- _Prompt_
Only the lines from the "1410x840 pixels." line through the last line of the material below belong in the answer, reproduced exactly and with no pictures.

- _Record set_
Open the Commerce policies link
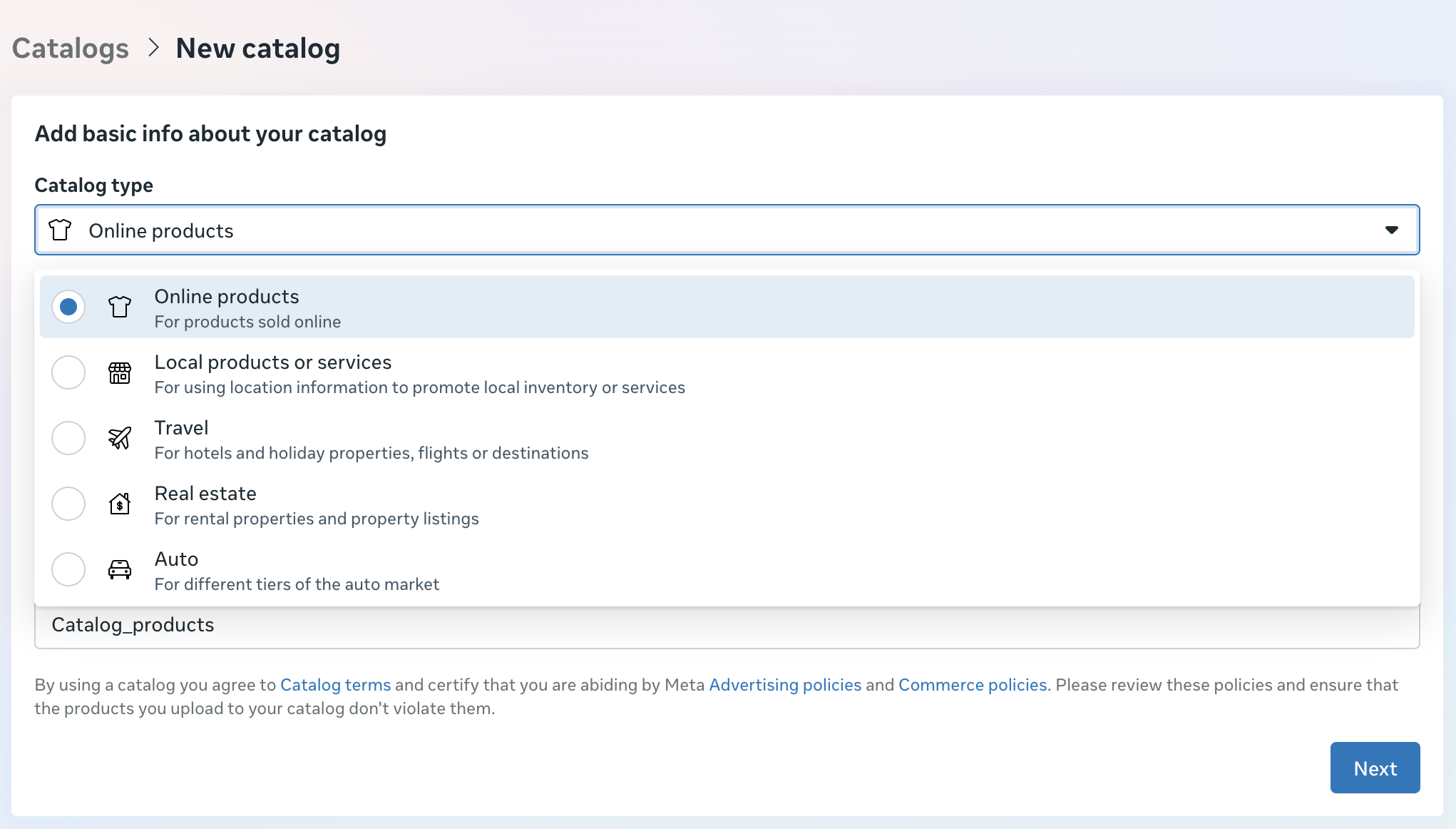1456x829 pixels. [973, 685]
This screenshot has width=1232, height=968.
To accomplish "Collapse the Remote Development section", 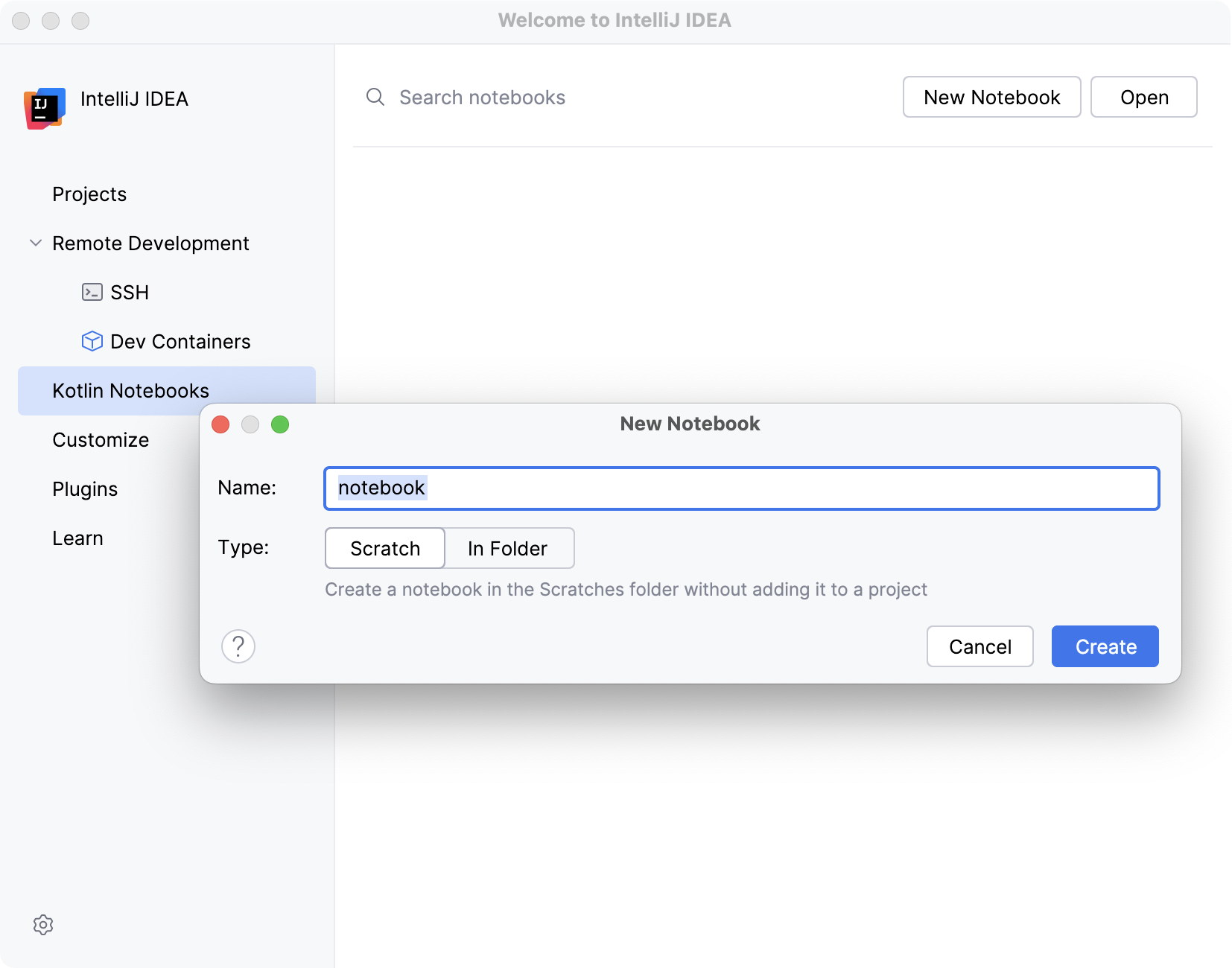I will tap(34, 243).
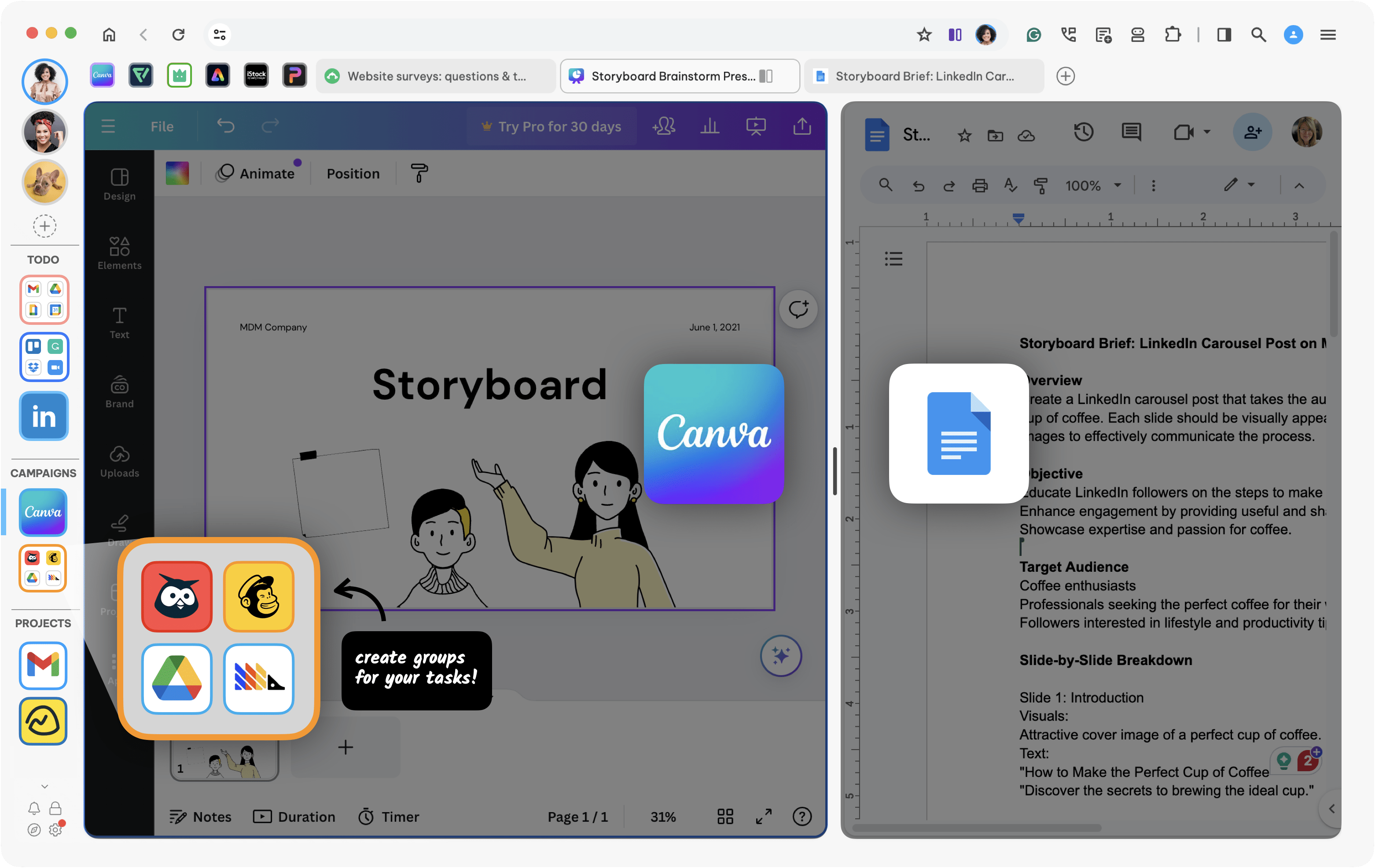Open the color picker swatch near Animate

point(177,173)
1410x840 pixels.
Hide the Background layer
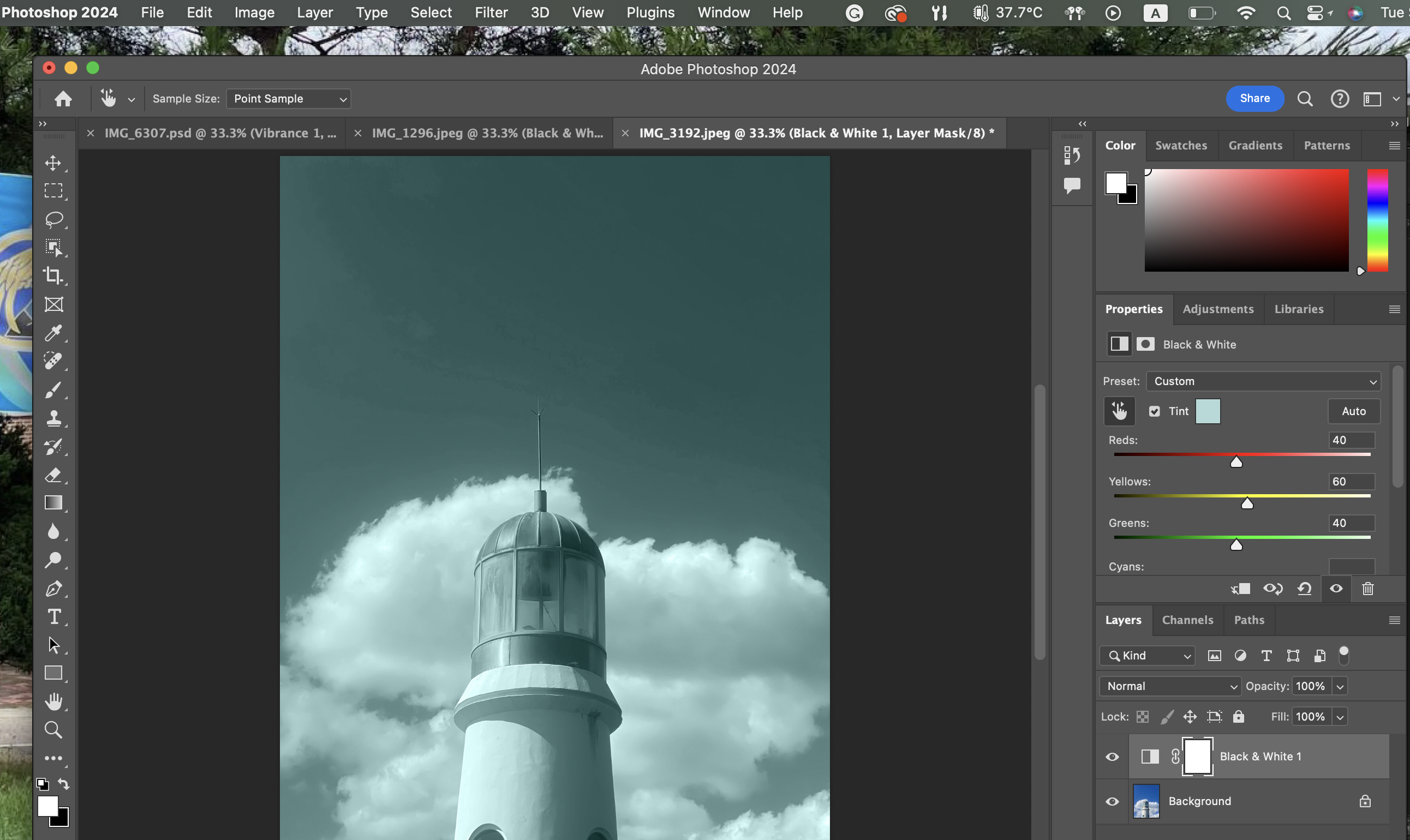click(x=1112, y=801)
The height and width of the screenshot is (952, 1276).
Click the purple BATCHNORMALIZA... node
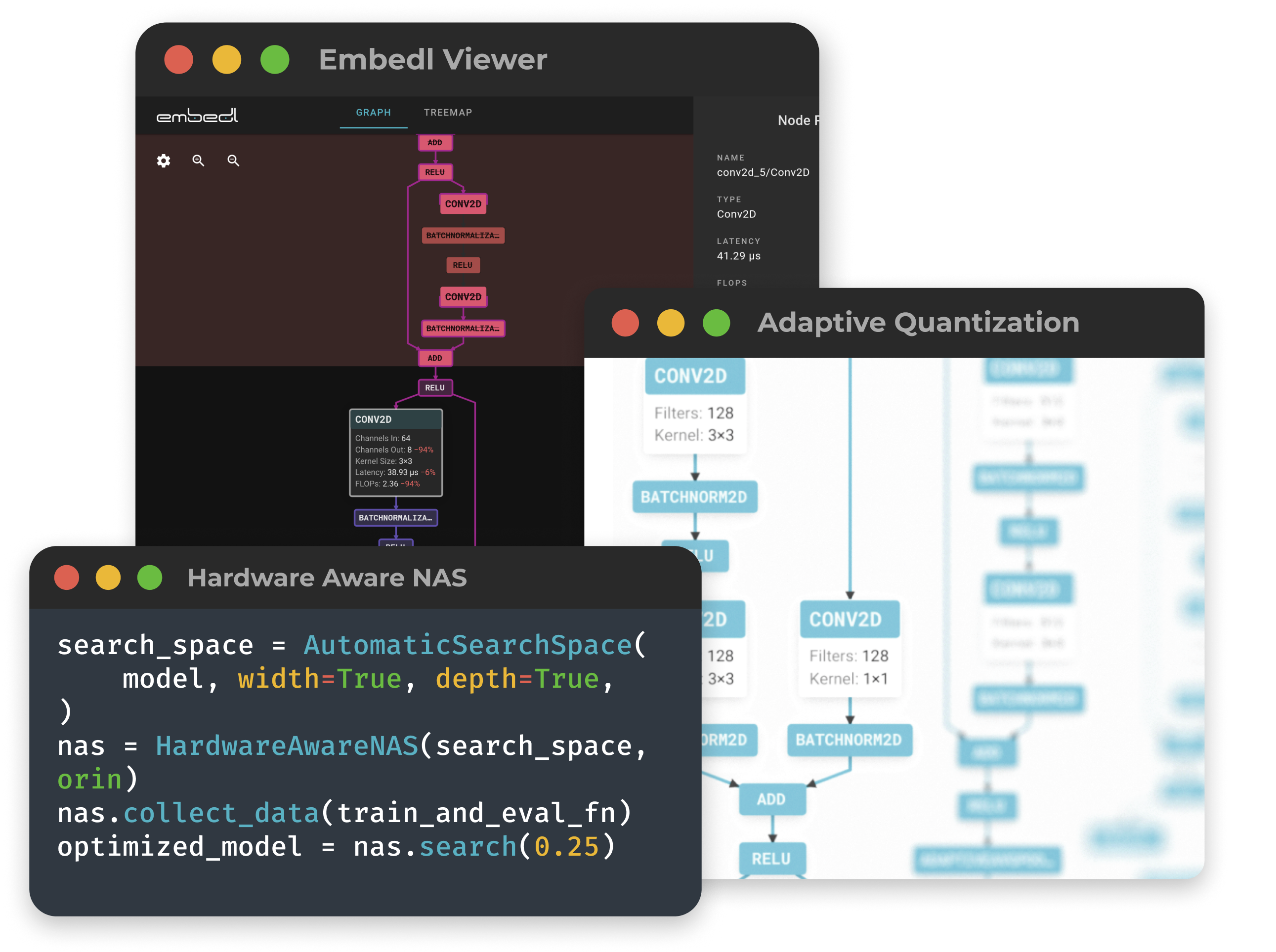point(395,517)
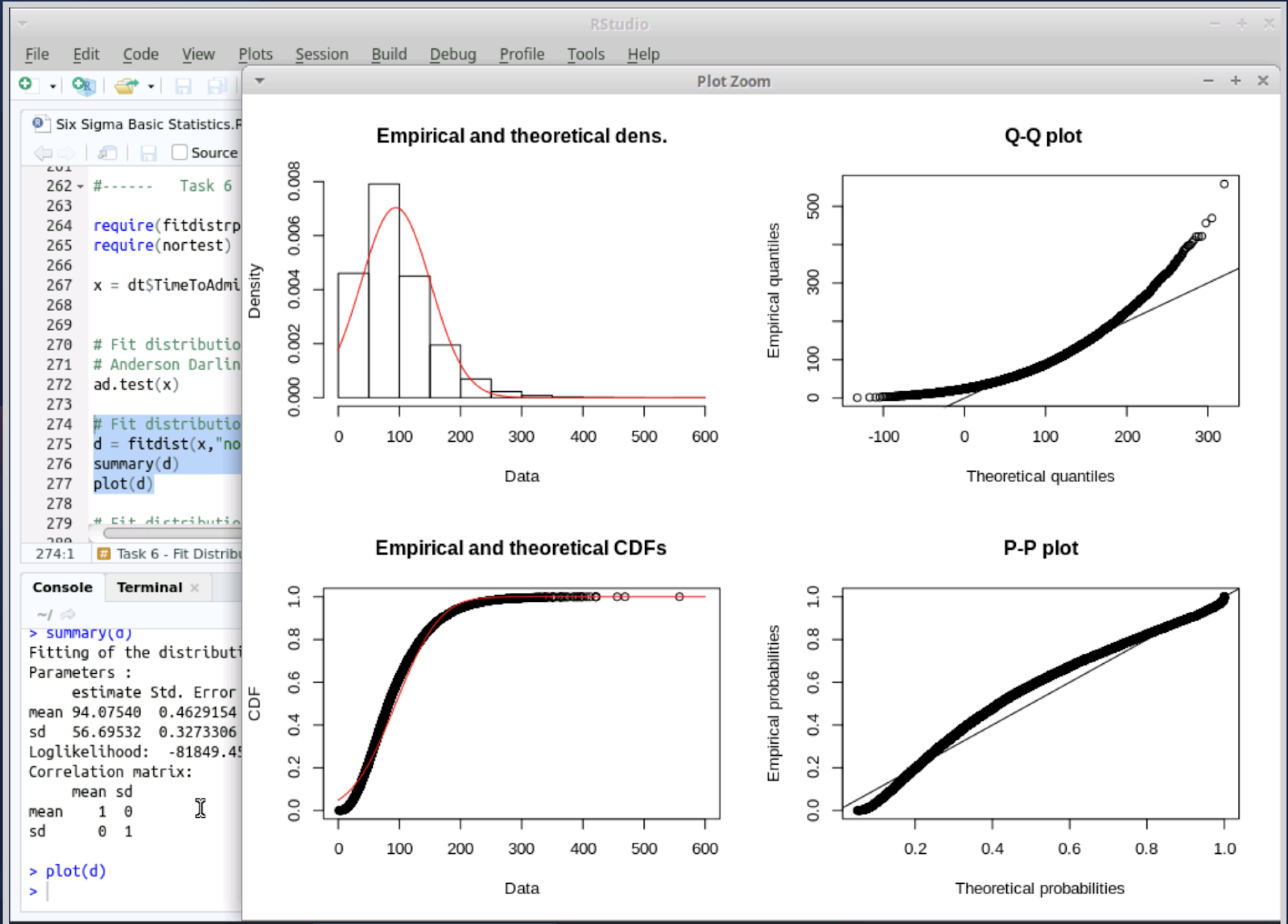This screenshot has height=924, width=1288.
Task: Open the Plots menu
Action: pos(255,54)
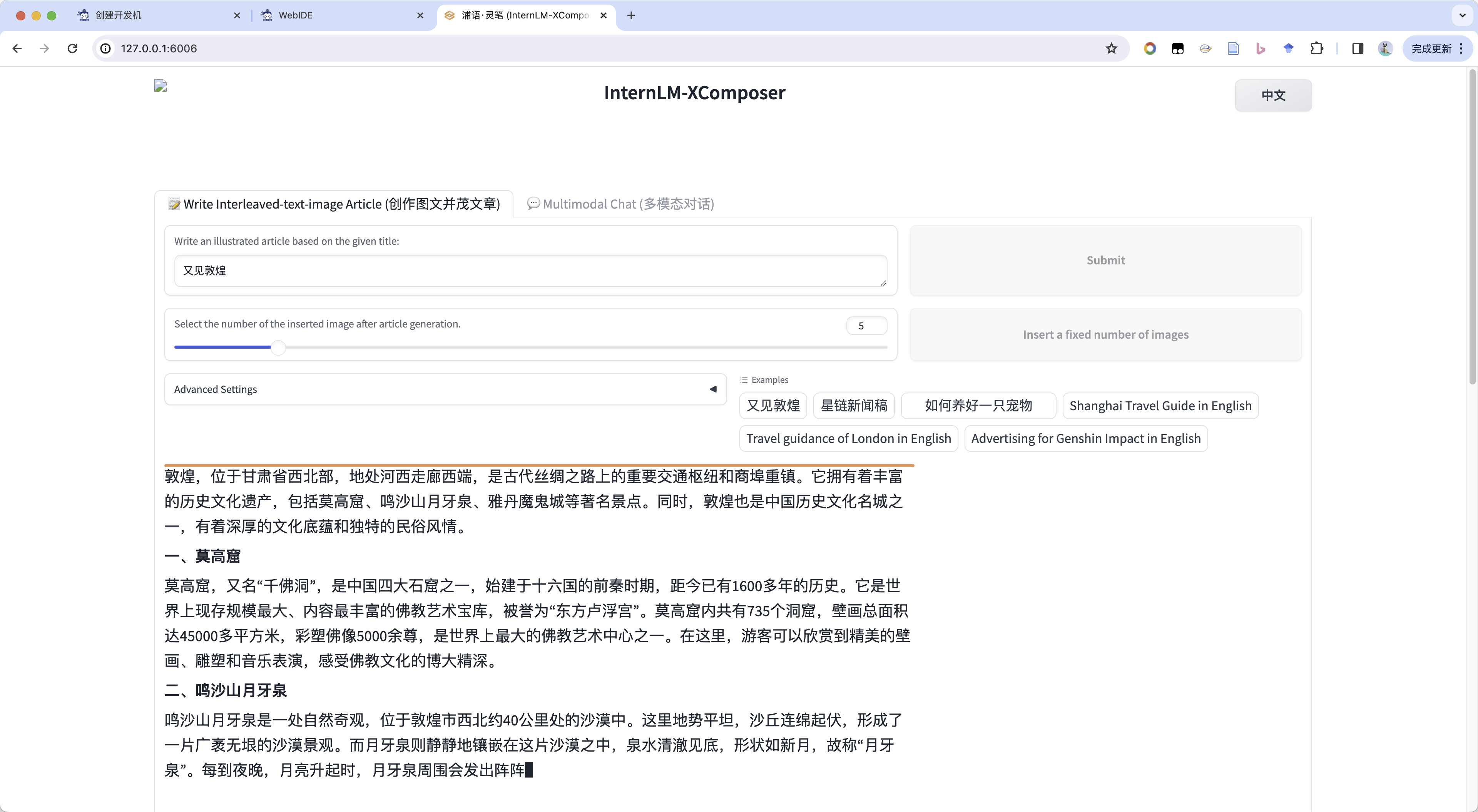The height and width of the screenshot is (812, 1478).
Task: Switch to Multimodal Chat tab
Action: click(620, 204)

- _Task answer_
1410x840 pixels.
Hide the Background layer
click(x=1112, y=801)
The height and width of the screenshot is (952, 1276).
Click the purple BATCHNORMALIZA... node
point(395,517)
This screenshot has height=924, width=1288.
Task: Open the Plots menu
Action: pos(255,54)
The height and width of the screenshot is (812, 1478).
Task: Switch to Multimodal Chat tab
Action: click(620, 204)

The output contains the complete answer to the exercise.